● Task instructions
Answer with a number only: how many lines of the entries below contain the word "will"?

- Opening Delimiter -

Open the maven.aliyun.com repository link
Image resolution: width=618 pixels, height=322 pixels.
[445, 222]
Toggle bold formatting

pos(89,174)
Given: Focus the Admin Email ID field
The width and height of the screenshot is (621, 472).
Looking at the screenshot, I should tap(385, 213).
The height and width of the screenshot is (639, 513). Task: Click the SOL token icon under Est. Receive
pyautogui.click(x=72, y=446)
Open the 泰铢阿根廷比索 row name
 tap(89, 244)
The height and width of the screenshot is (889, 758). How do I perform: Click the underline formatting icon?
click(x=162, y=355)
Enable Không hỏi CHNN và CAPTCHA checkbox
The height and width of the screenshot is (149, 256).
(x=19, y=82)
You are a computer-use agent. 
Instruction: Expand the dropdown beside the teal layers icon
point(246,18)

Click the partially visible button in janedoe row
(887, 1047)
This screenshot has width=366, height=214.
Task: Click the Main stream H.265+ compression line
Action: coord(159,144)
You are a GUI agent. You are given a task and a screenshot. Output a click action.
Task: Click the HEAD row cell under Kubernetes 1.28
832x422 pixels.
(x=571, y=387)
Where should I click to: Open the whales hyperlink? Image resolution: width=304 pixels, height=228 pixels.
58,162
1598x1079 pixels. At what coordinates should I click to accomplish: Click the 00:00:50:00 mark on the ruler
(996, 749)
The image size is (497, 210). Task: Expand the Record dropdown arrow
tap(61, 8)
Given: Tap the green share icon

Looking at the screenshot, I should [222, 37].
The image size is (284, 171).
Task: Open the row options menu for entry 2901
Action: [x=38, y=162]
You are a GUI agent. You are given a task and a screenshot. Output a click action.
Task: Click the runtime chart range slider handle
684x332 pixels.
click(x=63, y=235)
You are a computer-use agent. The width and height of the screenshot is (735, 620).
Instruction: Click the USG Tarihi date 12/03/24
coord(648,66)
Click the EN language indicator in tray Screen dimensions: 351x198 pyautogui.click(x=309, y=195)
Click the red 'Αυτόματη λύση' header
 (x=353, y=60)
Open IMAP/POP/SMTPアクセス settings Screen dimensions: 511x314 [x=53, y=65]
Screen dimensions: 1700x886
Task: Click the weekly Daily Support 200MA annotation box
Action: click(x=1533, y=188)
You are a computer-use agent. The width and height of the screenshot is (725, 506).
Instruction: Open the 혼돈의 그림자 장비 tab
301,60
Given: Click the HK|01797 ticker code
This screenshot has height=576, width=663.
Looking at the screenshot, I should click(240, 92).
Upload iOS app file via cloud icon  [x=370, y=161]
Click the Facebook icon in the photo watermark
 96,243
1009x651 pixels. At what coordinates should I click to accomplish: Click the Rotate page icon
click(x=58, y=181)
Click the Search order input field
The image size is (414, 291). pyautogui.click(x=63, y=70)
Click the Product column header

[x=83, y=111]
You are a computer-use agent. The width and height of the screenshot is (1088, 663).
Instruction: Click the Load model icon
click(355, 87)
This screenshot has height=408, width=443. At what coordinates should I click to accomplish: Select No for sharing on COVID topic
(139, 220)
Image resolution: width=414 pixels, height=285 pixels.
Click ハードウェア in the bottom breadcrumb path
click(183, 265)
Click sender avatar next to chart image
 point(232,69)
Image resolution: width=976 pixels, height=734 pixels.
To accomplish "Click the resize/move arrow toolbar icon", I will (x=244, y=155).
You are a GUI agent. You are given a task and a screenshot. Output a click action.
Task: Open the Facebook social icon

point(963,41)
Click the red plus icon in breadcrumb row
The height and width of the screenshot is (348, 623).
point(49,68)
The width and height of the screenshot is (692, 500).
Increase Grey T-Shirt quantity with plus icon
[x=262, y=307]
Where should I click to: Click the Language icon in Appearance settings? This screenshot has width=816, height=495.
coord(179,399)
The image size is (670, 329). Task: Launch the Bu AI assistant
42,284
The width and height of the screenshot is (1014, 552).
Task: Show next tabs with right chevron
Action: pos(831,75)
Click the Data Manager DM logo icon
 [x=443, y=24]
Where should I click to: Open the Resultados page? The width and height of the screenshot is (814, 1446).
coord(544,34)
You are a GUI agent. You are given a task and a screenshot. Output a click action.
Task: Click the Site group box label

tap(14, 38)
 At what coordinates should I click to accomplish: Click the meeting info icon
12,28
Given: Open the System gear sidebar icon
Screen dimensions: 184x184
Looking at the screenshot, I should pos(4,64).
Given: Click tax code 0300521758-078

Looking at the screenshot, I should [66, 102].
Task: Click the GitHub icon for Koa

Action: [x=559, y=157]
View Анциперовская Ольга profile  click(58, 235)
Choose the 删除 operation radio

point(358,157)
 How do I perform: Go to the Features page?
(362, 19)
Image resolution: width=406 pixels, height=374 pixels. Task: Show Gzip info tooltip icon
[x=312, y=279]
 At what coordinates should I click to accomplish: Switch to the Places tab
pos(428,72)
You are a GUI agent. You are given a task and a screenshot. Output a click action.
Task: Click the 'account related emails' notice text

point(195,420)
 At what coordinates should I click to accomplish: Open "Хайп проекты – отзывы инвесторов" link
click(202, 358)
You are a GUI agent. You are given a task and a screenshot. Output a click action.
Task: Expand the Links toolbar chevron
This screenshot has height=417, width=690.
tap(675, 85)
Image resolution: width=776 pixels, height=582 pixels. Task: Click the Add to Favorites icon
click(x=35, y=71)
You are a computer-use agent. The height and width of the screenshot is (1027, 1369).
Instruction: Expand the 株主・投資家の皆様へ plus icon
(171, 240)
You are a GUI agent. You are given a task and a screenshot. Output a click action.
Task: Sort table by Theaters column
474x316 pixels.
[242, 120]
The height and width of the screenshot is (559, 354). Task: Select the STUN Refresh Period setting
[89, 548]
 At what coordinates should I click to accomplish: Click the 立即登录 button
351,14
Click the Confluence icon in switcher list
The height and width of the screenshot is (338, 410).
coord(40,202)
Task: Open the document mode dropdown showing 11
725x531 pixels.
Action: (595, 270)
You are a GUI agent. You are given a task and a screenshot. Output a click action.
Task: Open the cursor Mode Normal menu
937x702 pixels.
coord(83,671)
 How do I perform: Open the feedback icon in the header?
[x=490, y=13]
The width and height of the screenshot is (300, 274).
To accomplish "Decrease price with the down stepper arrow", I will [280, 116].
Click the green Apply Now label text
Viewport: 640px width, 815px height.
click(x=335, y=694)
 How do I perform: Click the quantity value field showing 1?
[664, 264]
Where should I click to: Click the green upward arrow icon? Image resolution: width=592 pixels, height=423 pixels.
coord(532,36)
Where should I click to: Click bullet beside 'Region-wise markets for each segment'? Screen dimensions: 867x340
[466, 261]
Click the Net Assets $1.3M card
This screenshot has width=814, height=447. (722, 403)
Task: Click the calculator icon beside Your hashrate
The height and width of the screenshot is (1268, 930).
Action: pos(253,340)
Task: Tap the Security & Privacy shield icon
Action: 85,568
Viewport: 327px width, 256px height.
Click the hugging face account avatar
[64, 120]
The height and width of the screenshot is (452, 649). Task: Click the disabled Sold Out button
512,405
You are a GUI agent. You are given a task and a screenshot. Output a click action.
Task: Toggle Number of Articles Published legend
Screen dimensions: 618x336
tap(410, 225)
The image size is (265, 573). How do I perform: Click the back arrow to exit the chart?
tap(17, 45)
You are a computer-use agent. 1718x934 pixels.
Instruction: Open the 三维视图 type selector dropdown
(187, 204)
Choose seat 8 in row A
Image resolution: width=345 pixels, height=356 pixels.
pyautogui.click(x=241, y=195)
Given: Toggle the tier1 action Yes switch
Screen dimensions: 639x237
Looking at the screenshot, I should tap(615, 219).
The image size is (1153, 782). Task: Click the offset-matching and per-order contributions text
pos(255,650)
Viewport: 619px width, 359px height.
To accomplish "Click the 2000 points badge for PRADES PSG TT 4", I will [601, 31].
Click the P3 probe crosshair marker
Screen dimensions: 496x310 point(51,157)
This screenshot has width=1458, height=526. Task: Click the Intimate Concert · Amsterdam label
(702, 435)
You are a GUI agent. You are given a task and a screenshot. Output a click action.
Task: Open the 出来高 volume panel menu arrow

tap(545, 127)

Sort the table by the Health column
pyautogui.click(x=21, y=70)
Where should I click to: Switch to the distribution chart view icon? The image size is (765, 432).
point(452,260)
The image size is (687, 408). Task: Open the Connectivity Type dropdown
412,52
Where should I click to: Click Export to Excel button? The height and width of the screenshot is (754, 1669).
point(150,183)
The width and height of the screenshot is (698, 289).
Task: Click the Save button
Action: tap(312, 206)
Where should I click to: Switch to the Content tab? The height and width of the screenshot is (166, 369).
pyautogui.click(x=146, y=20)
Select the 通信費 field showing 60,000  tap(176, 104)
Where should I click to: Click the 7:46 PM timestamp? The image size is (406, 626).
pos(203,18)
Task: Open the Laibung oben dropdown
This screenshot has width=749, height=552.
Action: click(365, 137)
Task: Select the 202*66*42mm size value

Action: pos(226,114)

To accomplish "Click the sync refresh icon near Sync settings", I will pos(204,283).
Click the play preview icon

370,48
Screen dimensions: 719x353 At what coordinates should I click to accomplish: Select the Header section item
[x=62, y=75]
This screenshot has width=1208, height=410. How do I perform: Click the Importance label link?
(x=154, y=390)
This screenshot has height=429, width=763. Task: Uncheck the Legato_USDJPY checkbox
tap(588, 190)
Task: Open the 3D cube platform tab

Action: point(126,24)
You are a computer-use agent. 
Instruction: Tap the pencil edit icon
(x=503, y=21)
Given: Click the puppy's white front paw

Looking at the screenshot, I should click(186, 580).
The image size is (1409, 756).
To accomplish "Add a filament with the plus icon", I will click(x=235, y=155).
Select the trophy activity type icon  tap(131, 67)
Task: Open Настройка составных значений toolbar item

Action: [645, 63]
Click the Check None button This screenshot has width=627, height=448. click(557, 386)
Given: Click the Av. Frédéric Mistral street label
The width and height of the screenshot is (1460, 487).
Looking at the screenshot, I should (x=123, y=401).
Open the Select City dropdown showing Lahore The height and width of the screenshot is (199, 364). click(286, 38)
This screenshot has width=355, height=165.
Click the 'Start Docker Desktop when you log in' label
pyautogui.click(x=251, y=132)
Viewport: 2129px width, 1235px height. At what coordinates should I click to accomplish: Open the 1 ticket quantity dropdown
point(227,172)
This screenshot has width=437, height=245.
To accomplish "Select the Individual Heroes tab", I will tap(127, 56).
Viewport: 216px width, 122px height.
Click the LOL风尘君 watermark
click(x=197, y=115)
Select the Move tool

- Closing Delimiter -

● Solution to the exercise
6